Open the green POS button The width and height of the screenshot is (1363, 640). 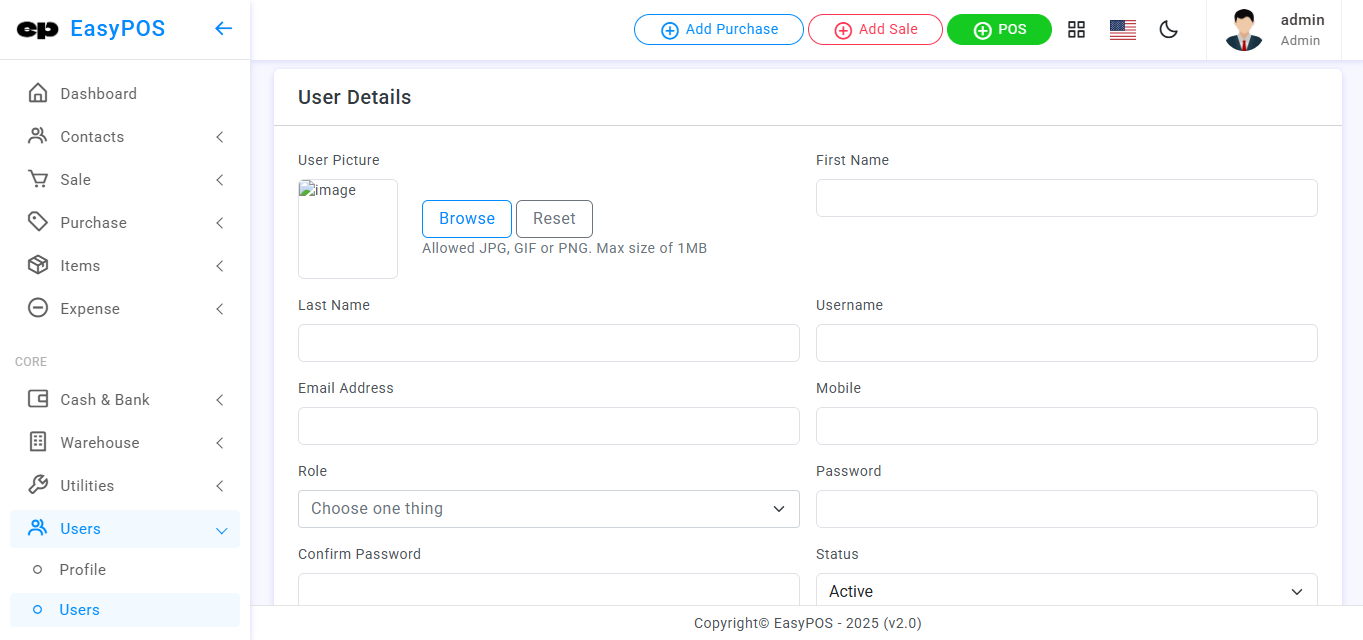[999, 30]
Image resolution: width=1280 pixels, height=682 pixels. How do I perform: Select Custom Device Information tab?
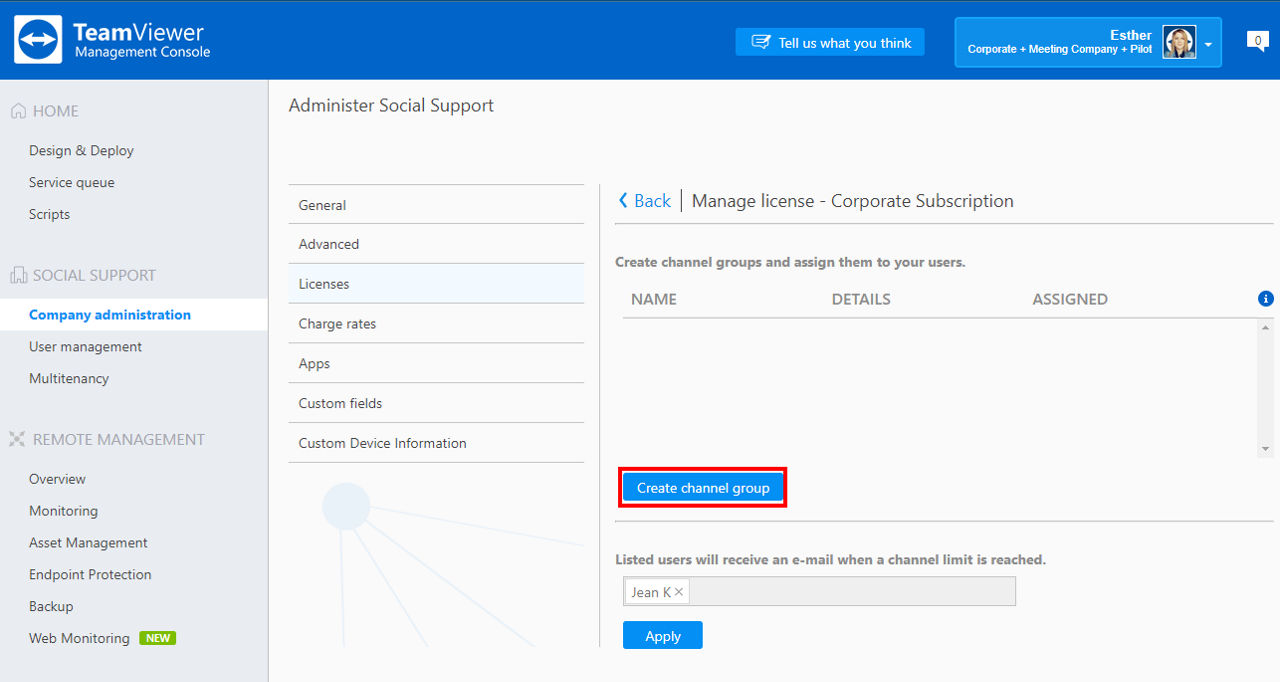tap(436, 443)
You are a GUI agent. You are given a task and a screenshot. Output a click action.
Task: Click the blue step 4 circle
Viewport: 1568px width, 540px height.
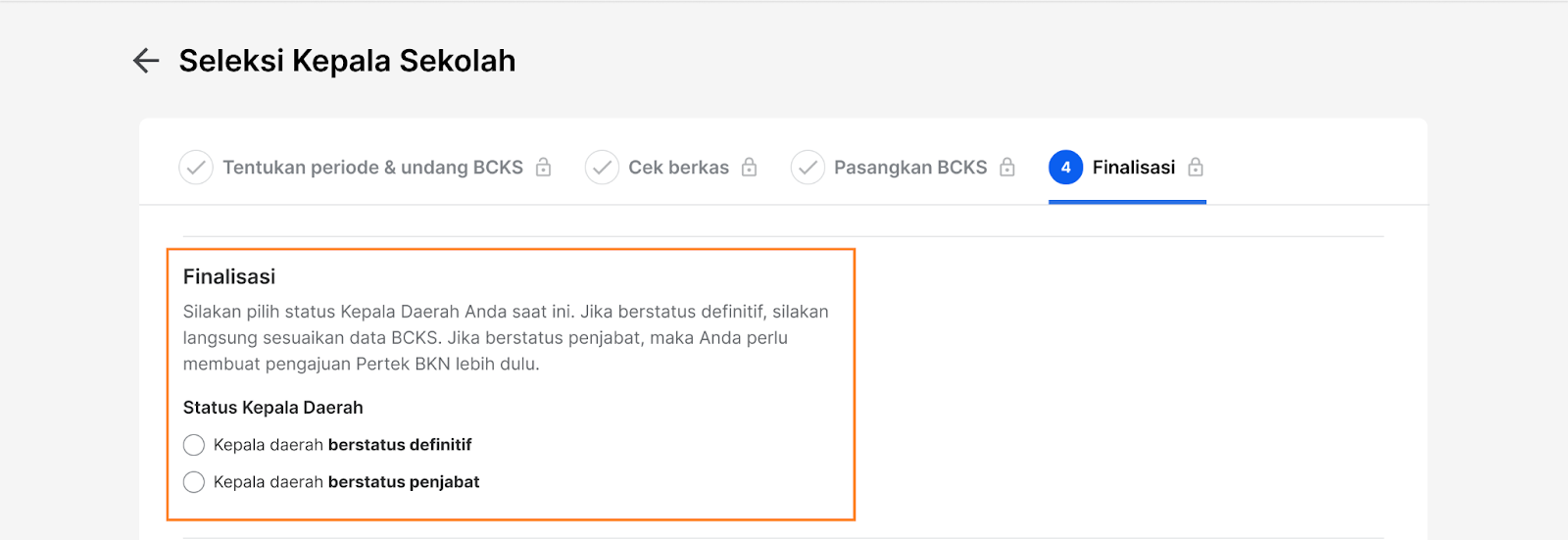[1066, 168]
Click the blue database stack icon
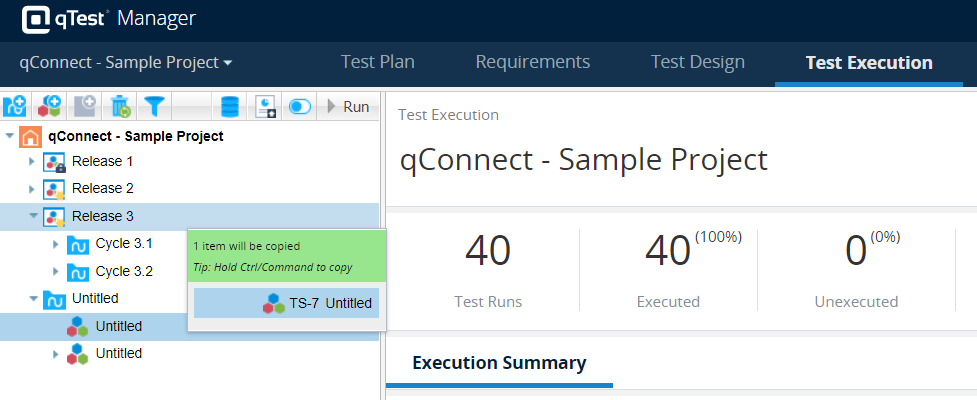The width and height of the screenshot is (977, 400). coord(230,106)
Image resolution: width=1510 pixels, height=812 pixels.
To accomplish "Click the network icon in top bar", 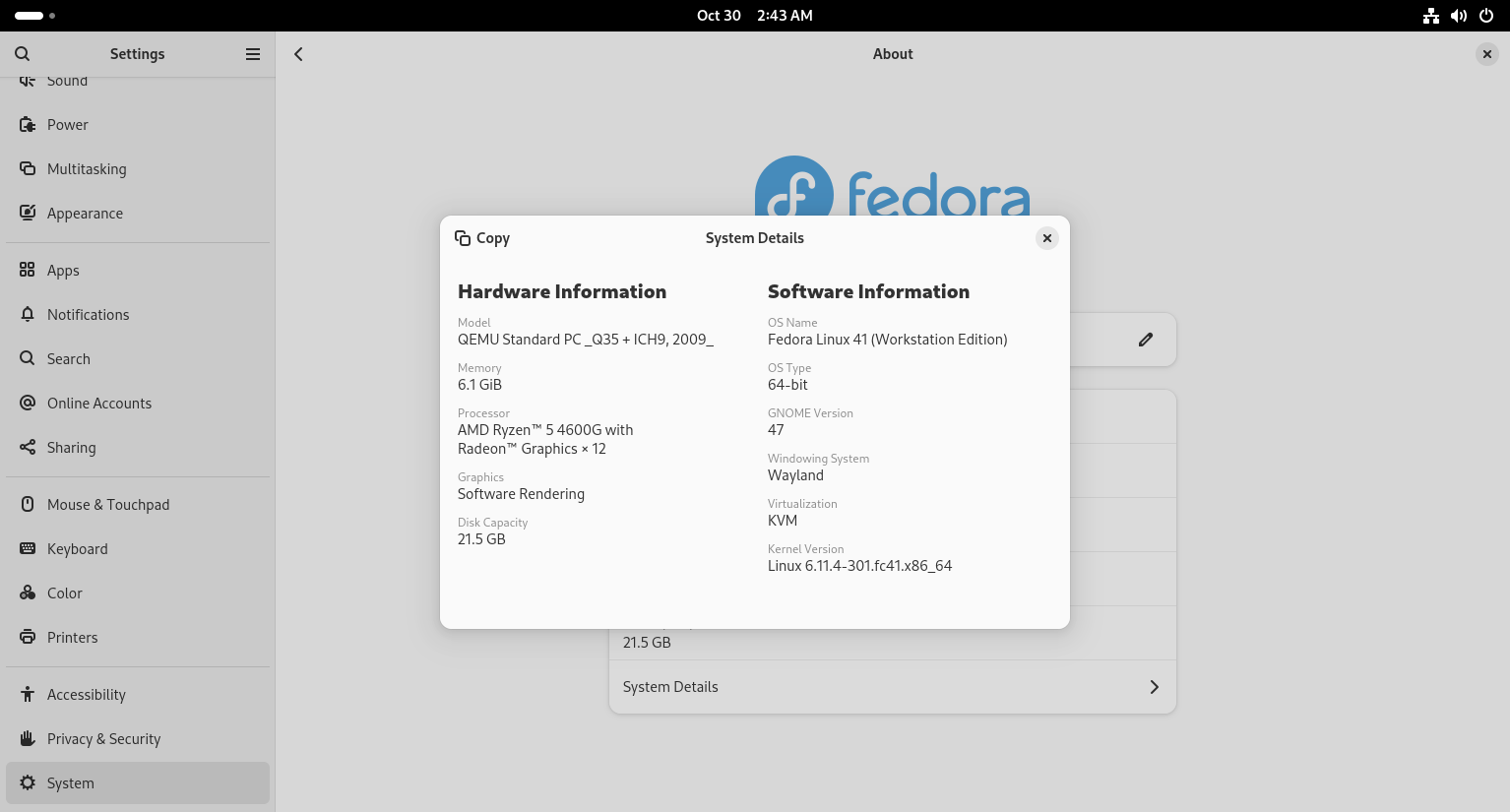I will pyautogui.click(x=1431, y=16).
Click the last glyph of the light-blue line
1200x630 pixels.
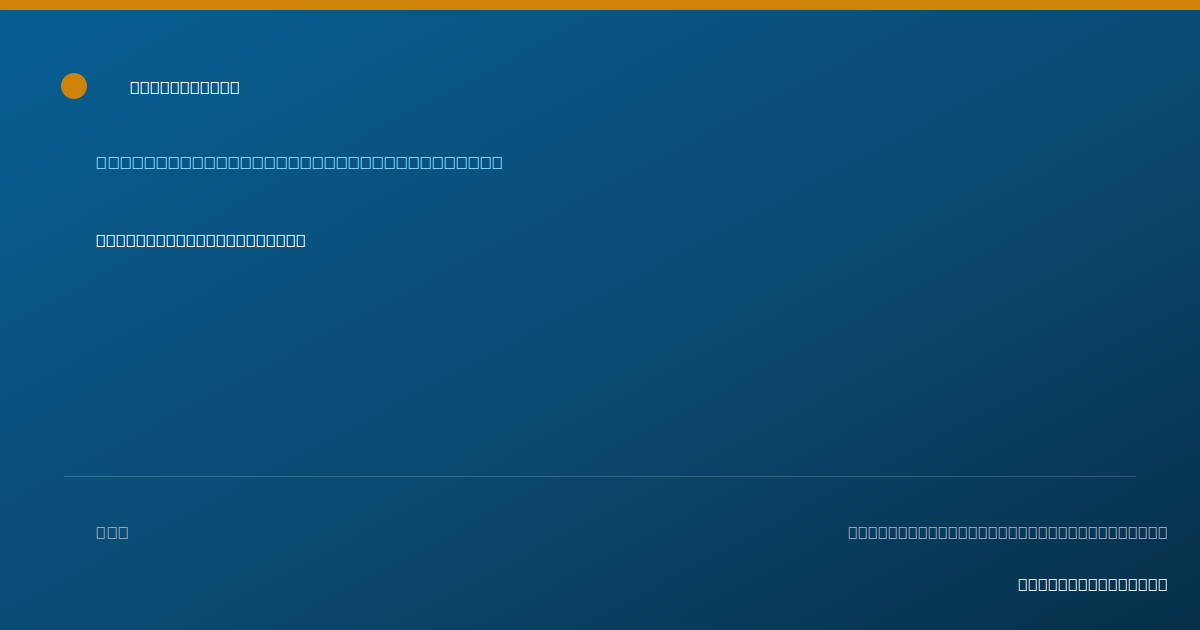tap(497, 162)
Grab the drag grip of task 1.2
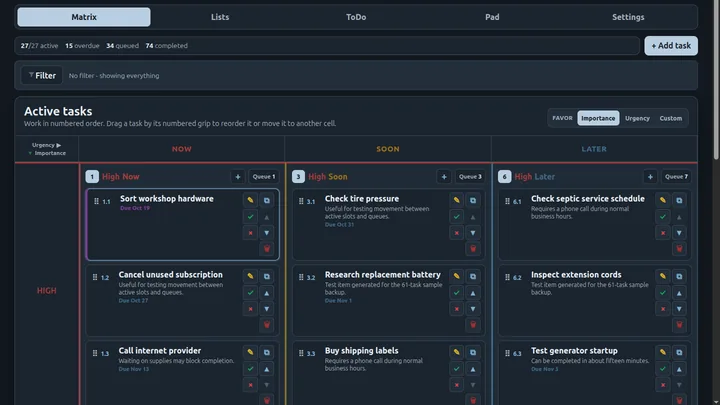 [95, 277]
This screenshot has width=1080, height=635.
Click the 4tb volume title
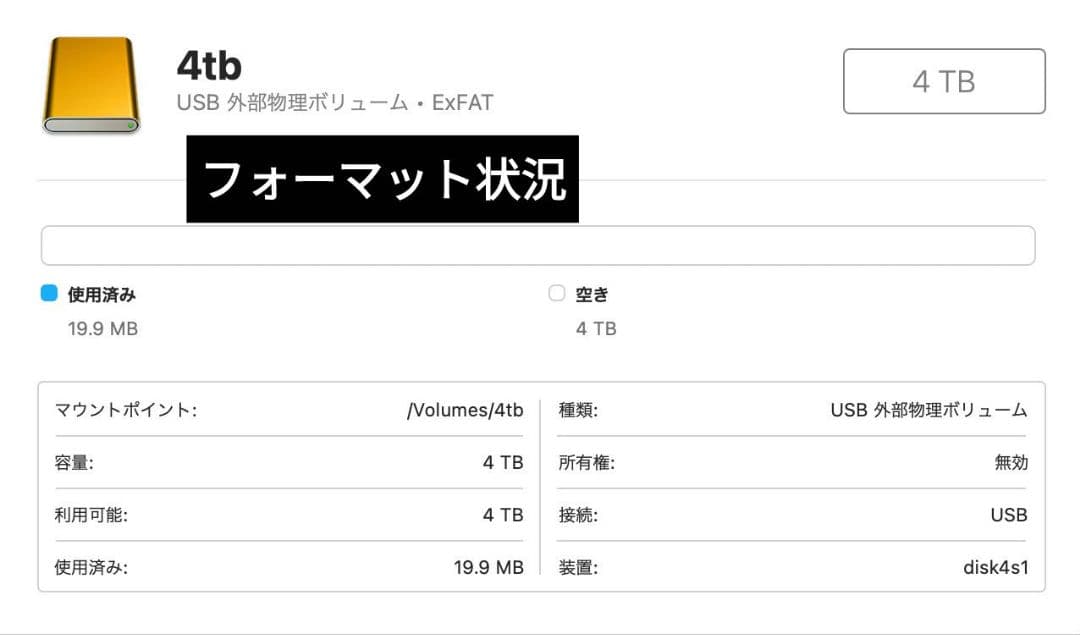tap(210, 65)
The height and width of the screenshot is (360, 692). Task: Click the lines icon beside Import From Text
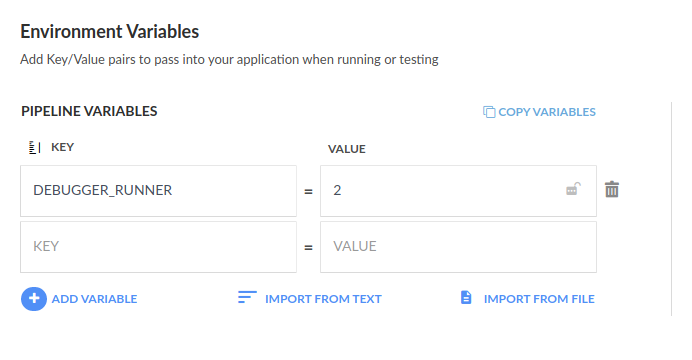click(247, 297)
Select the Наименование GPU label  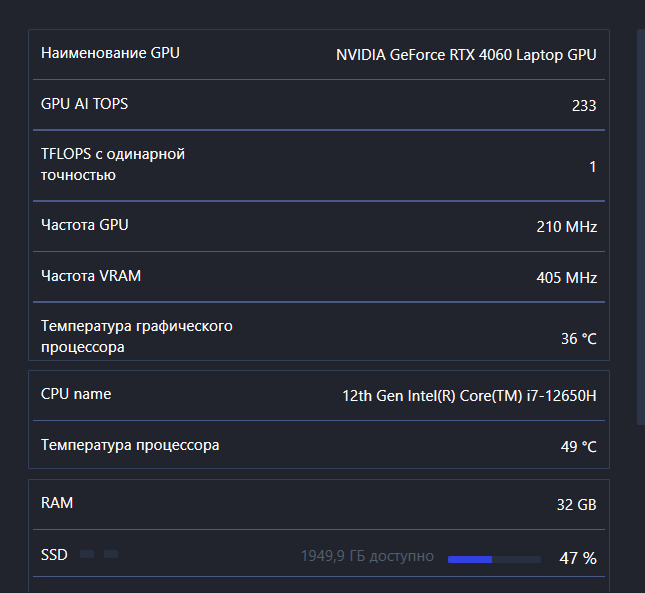pos(110,53)
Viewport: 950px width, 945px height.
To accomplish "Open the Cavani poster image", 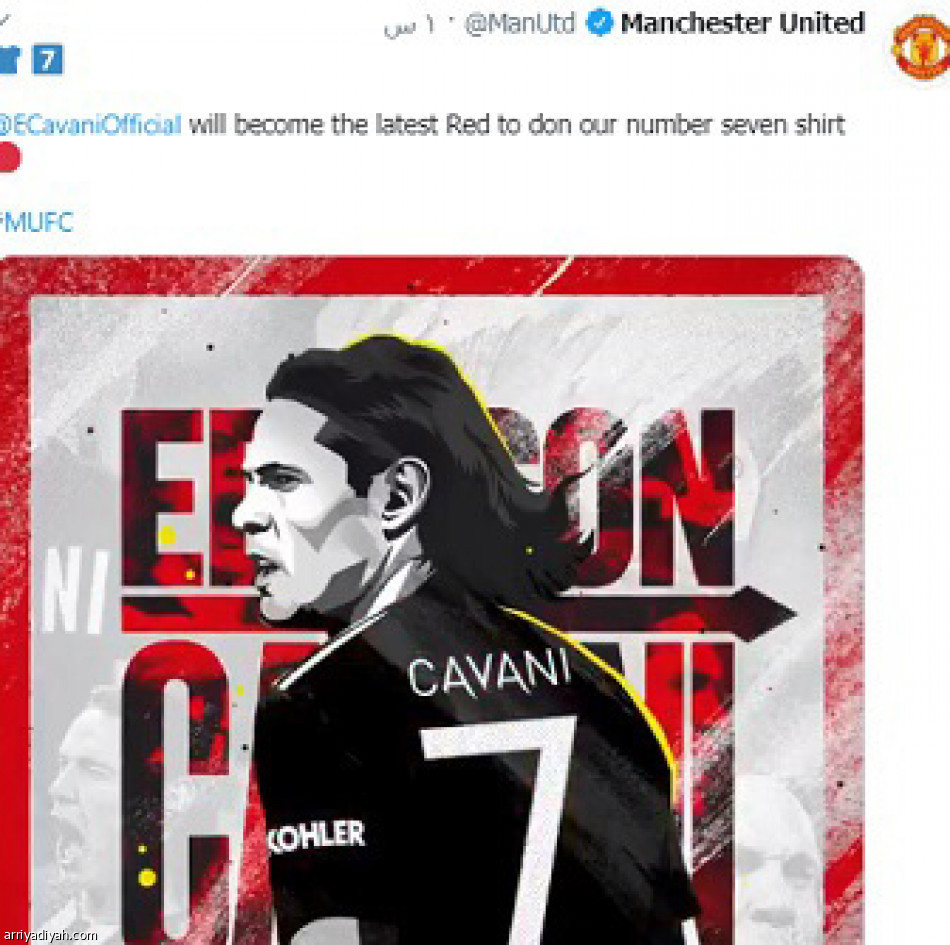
══════════
**EXERCISE DESCRIPTION:**
A faithful copy is needed of the lines from the one containing "Viewport: 950px width, 945px height." through the last line of the data above, with pictures left out.

**EXPECTED ANSWER:**
Viewport: 950px width, 945px height.
To accomplish "Open the Cavani poster image", 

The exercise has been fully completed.